> **Information**:
────────────────────
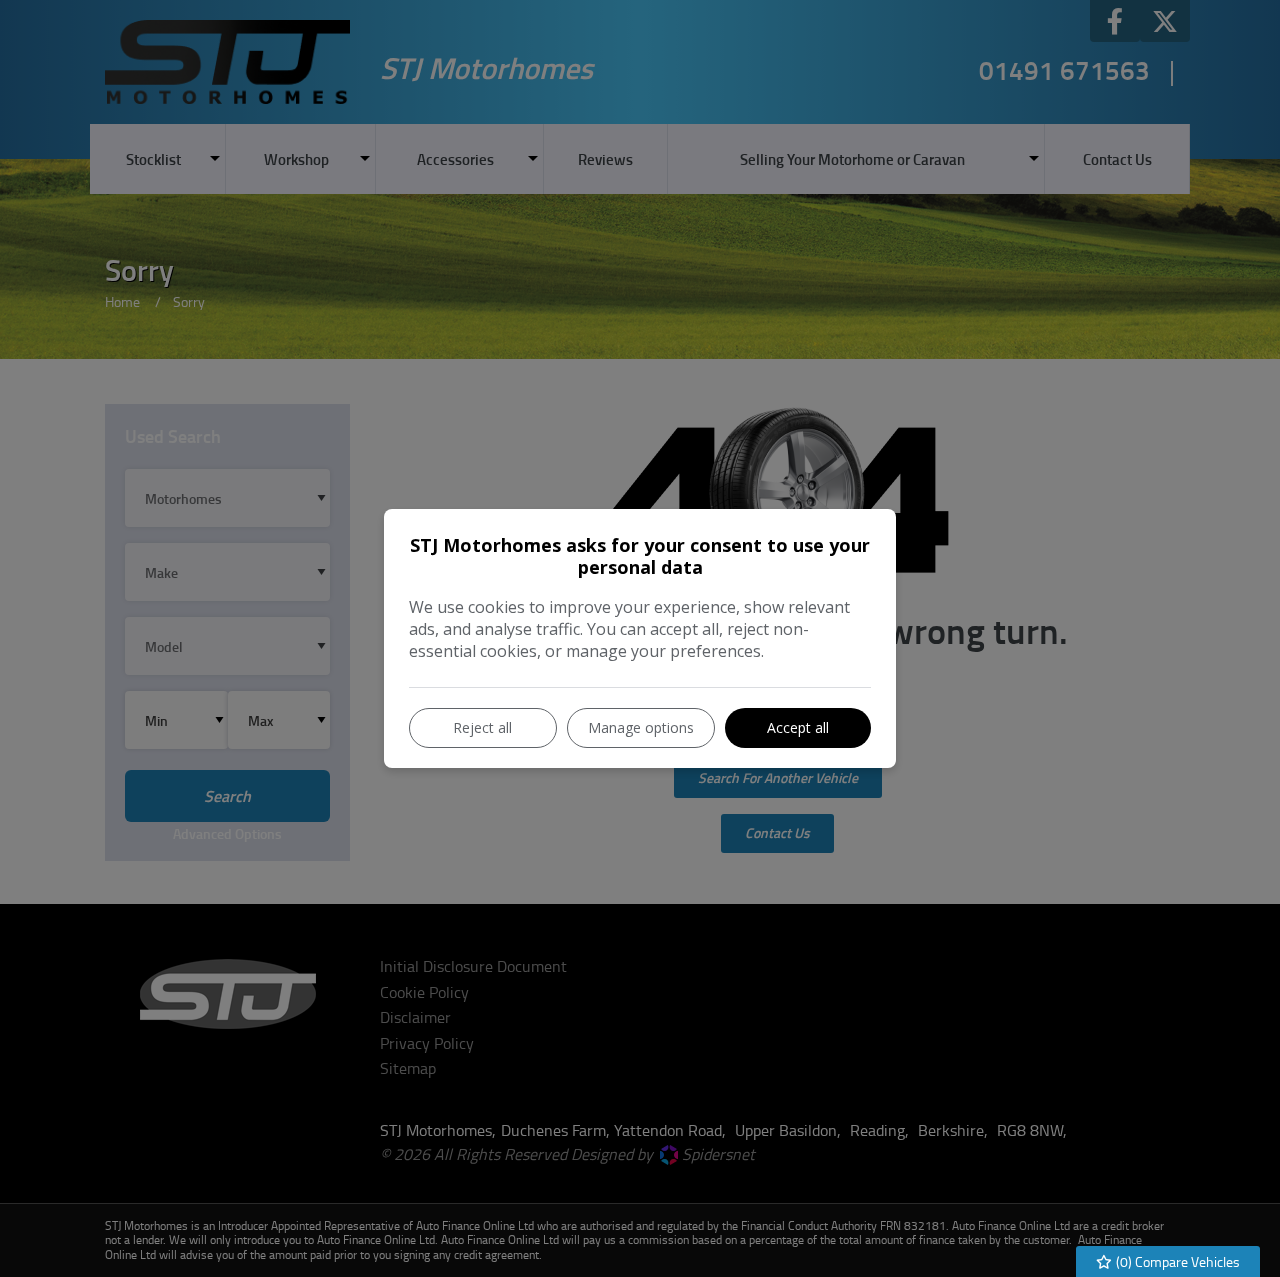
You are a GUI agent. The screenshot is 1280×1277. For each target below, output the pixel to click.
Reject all (482, 727)
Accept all (798, 727)
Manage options (641, 727)
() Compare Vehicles (1176, 1261)
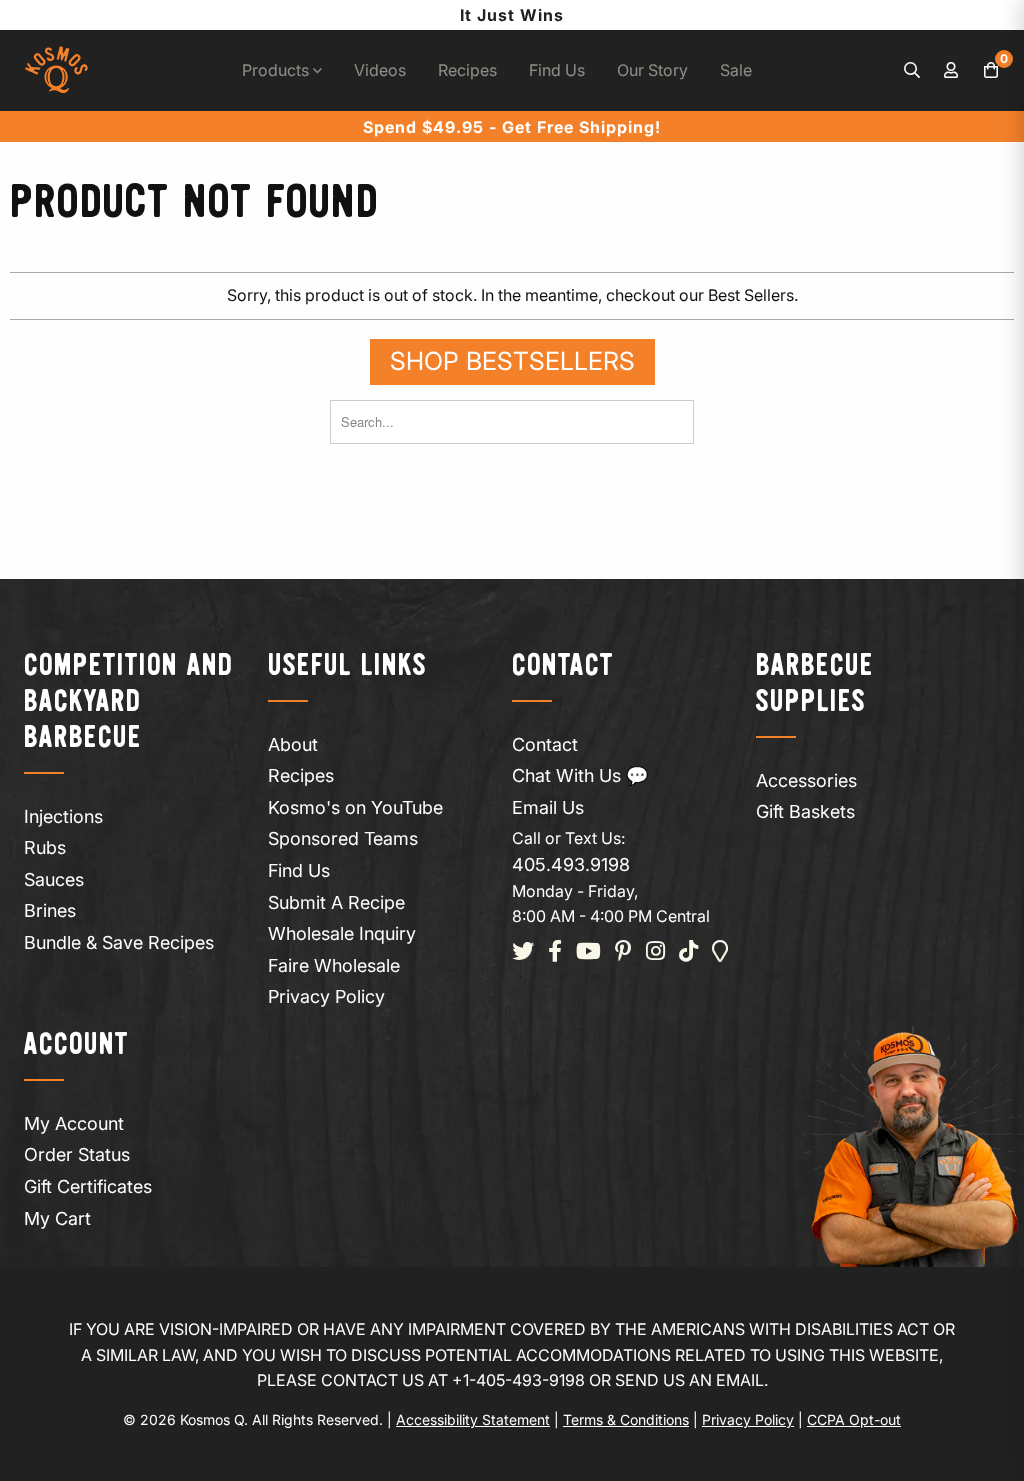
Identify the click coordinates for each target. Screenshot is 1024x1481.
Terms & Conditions (626, 1419)
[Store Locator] (720, 952)
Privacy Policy (326, 996)
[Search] (912, 71)
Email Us (548, 807)
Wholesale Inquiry (342, 933)
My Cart (57, 1218)
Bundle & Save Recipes (119, 942)
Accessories (806, 780)
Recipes (467, 70)
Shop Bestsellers (512, 361)
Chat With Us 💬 (580, 775)
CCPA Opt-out (854, 1419)
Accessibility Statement (473, 1419)
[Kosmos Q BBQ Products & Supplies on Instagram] (655, 952)
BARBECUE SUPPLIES (815, 684)
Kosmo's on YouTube (355, 807)
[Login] (952, 71)
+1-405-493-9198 (518, 1380)
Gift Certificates (88, 1186)
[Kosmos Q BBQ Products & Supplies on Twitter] (523, 952)
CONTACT (563, 666)
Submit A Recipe (336, 902)
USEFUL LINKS (347, 666)
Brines (50, 910)
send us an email (689, 1380)
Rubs (45, 847)
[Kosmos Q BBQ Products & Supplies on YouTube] (588, 952)
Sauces (54, 879)
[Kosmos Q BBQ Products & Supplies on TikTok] (688, 952)
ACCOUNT (76, 1045)
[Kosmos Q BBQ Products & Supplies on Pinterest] (623, 952)
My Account (74, 1123)
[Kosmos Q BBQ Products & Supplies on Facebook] (555, 952)
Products (277, 70)
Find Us (557, 70)
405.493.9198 (571, 864)
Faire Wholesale (334, 965)
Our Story (652, 70)
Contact (545, 744)
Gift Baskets (805, 811)
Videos (380, 70)
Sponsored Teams (343, 838)
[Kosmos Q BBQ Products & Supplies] (56, 70)
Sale (736, 70)
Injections (63, 816)
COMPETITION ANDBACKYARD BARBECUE (128, 702)
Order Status (77, 1154)
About (293, 744)
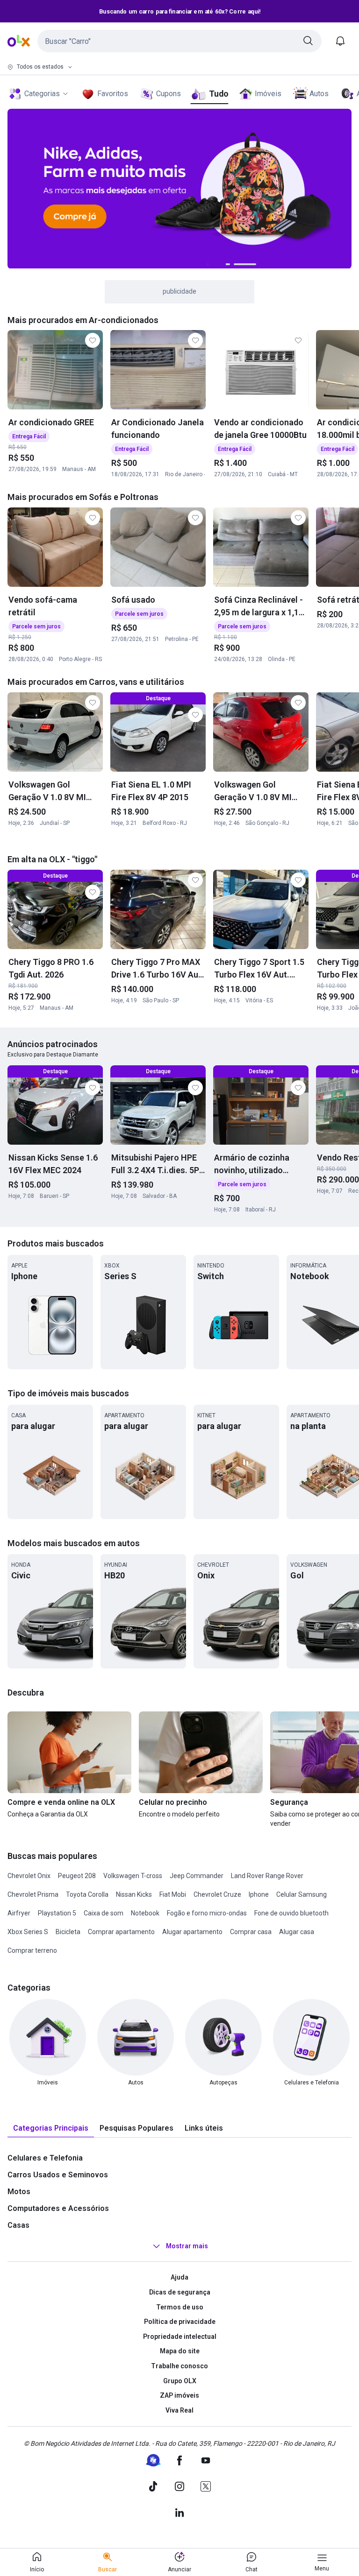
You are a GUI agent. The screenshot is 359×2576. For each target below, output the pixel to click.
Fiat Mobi (172, 1894)
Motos (18, 2191)
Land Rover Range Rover (267, 1875)
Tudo (218, 94)
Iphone (259, 1894)
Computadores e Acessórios (58, 2208)
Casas (18, 2225)
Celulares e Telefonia (45, 2158)
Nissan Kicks (134, 1894)
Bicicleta (68, 1932)
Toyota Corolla (87, 1894)
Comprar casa (251, 1932)
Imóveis (268, 93)
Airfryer (18, 1913)
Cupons (168, 93)
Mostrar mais (187, 2246)
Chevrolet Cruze (217, 1894)
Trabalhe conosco (179, 2366)
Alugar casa (296, 1932)
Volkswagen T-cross (132, 1875)
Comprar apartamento (121, 1932)
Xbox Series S (27, 1932)
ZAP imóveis (179, 2395)
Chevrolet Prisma (32, 1894)
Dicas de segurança (179, 2292)
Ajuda (179, 2277)
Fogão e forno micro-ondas (207, 1913)
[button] (179, 41)
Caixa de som (103, 1913)
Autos (319, 93)
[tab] (50, 2128)
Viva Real (179, 2410)
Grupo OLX (179, 2381)
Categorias (42, 93)
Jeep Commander (196, 1875)
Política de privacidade (179, 2321)
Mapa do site (180, 2351)
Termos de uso (179, 2307)
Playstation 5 (57, 1913)
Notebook (145, 1913)
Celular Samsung (301, 1894)
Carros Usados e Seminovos (57, 2174)
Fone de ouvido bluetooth (291, 1913)
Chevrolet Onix (28, 1875)
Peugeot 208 (77, 1875)
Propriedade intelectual (179, 2336)
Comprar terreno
────────────────────
> **Work instruction**:
Each record, word for word, should be printed again without its pictures.

> **Answer section**:
You are a GUI agent. The screenshot is 1280×1277. For each target below, output the pixel to click.
Reject all (482, 727)
Accept all (798, 727)
Manage options (641, 727)
() Compare Vehicles (1176, 1261)
Identify the click coordinates for each target. Screenshot is 1024x1481.
Terms & Conditions (626, 1419)
[Store Locator] (720, 952)
Privacy Policy (326, 996)
[Search] (912, 71)
Email Us (548, 807)
Wholesale Inquiry (342, 933)
My Cart (57, 1218)
Bundle & Save Recipes (119, 942)
Accessories (806, 780)
Recipes (467, 70)
Shop Bestsellers (512, 361)
Chat With Us 💬 (580, 775)
CCPA Opt-out (854, 1419)
Accessibility Statement (473, 1419)
[Kosmos Q BBQ Products & Supplies on Instagram] (655, 952)
BARBECUE SUPPLIES (815, 684)
Kosmo's on YouTube (355, 807)
[Login] (952, 71)
+1-405-493-9198 (518, 1380)
Gift Certificates (88, 1186)
[Kosmos Q BBQ Products & Supplies on Twitter] (523, 952)
CONTACT (563, 666)
Submit A Recipe (336, 902)
USEFUL LINKS (347, 666)
Brines (50, 910)
send us an email (689, 1380)
Rubs (45, 847)
[Kosmos Q BBQ Products & Supplies on YouTube] (588, 952)
Sauces (54, 879)
[Kosmos Q BBQ Products & Supplies on TikTok] (688, 952)
ACCOUNT (76, 1045)
[Kosmos Q BBQ Products & Supplies on Pinterest] (623, 952)
My Account (74, 1123)
[Kosmos Q BBQ Products & Supplies on Facebook] (555, 952)
Products (277, 70)
Find Us (557, 70)
405.493.9198 (571, 864)
Faire Wholesale (334, 965)
Our Story (652, 70)
Contact (545, 744)
Gift Baskets (805, 811)
Videos (380, 70)
Sponsored Teams (343, 838)
[Kosmos Q BBQ Products & Supplies] (56, 70)
Sale (736, 70)
Injections (63, 816)
COMPETITION ANDBACKYARD BARBECUE (128, 702)
Order Status (77, 1154)
About (293, 744)
You are a GUI agent. The screenshot is 359×2576. For each target below, output the pixel to click.
Fiat Mobi (172, 1894)
Motos (18, 2191)
Land Rover Range Rover (267, 1875)
Tudo (218, 94)
Iphone (259, 1894)
Computadores e Acessórios (58, 2208)
Casas (18, 2225)
Celulares e Telefonia (45, 2158)
Nissan Kicks (134, 1894)
Bicicleta (68, 1932)
Toyota Corolla (87, 1894)
Comprar casa (251, 1932)
Imóveis (268, 93)
Airfryer (18, 1913)
Cupons (168, 93)
Mostrar mais (187, 2246)
Chevrolet Cruze (217, 1894)
Trabalhe conosco (179, 2366)
Alugar casa (296, 1932)
Volkswagen T-cross (132, 1875)
Comprar apartamento (121, 1932)
Xbox Series S (27, 1932)
ZAP imóveis (179, 2395)
Chevrolet Prisma (32, 1894)
Dicas de segurança (179, 2292)
Ajuda (179, 2277)
Fogão e forno micro-ondas (207, 1913)
[button] (179, 41)
Caixa de som (103, 1913)
Autos (319, 93)
[tab] (50, 2128)
Viva Real (179, 2410)
Grupo OLX (179, 2381)
Categorias (42, 93)
Jeep Commander (196, 1875)
Política de privacidade (179, 2321)
Mapa do site (180, 2351)
Termos de uso (179, 2307)
Playstation 5 (57, 1913)
Notebook (145, 1913)
Celular Samsung (301, 1894)
Carros Usados e Seminovos (57, 2174)
Fone de ouvido bluetooth (291, 1913)
Chevrolet Onix (28, 1875)
Peugeot 208 (77, 1875)
Propriedade intelectual (179, 2336)
Comprar terreno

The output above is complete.